### Excerto citado:
━━━━━━━━

1Às tantas, sugestionado com as pérolas com que nos têm presenteado, fui só eu que achei.
Mas estava capaz de jurar que o Pedro e o Aníbal acham os gregos uma malta com propensão para a malandragem. Dizem eles que nós, portugueses, temos andado a ajudar os gregos com o nosso dinheirinho e agora os marotos ainda querem mais.
Preguiçosos. Têm juros maravilhosos, tiveram fantásticos perdões de dívida, mas nada lhes chega. Ah raça do piorio, andaram a viver acima das suas possibilidades e agora querem que a gente tenha pena deles. À nossa conta, não.

━━━━━━━━

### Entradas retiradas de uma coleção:

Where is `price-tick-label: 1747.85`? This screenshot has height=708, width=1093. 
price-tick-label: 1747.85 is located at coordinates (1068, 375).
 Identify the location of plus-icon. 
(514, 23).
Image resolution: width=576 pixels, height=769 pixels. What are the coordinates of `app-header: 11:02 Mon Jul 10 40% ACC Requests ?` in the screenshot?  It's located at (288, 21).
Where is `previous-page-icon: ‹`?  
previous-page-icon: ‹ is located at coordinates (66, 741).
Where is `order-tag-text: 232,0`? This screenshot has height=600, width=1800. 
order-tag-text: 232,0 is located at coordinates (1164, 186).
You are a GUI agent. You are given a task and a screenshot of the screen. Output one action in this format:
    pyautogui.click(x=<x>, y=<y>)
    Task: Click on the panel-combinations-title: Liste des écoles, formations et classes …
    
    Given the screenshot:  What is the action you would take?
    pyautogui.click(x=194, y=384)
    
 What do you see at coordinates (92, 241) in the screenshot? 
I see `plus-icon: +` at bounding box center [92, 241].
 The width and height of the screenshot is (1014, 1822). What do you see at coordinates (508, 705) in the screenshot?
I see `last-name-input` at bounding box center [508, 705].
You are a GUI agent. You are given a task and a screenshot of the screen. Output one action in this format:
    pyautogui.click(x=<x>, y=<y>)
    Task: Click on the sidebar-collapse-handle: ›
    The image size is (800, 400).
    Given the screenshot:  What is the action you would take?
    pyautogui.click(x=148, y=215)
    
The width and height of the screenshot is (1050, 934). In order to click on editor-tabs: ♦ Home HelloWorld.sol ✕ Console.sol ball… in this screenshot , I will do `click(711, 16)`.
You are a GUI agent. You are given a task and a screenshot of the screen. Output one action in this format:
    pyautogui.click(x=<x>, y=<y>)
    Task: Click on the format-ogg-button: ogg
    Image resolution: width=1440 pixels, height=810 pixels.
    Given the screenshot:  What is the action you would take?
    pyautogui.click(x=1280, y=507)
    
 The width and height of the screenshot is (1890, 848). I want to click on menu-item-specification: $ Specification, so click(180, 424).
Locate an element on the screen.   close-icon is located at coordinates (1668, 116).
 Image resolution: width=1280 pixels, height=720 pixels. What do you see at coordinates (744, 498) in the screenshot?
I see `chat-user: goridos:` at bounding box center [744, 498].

━━━━━━━━

### Atividades:
1. O excerto citado confirma cada uma das afirmações abaixo? Responda sim ou não a cada uma e transcreva, sem alterações, as palavras do excerto que decidem a resposta.
(a) Os gregos tiveram perdões de dívida.
(b) Os gregos já não querem mais dinheiro.
(c) Os gregos andaram a viver abaixo das suas possibilidades.
2. Quantas linhas da listagem contêm a palavra "Where"? Indique só o número.

### Exercício resolvido:
1.
(a) Sim: "tiveram fantásticos perdões de dívida".
(b) Não: "agora os marotos ainda querem mais".
(c) Não: "andaram a viver acima das suas possibilidades".

2. 3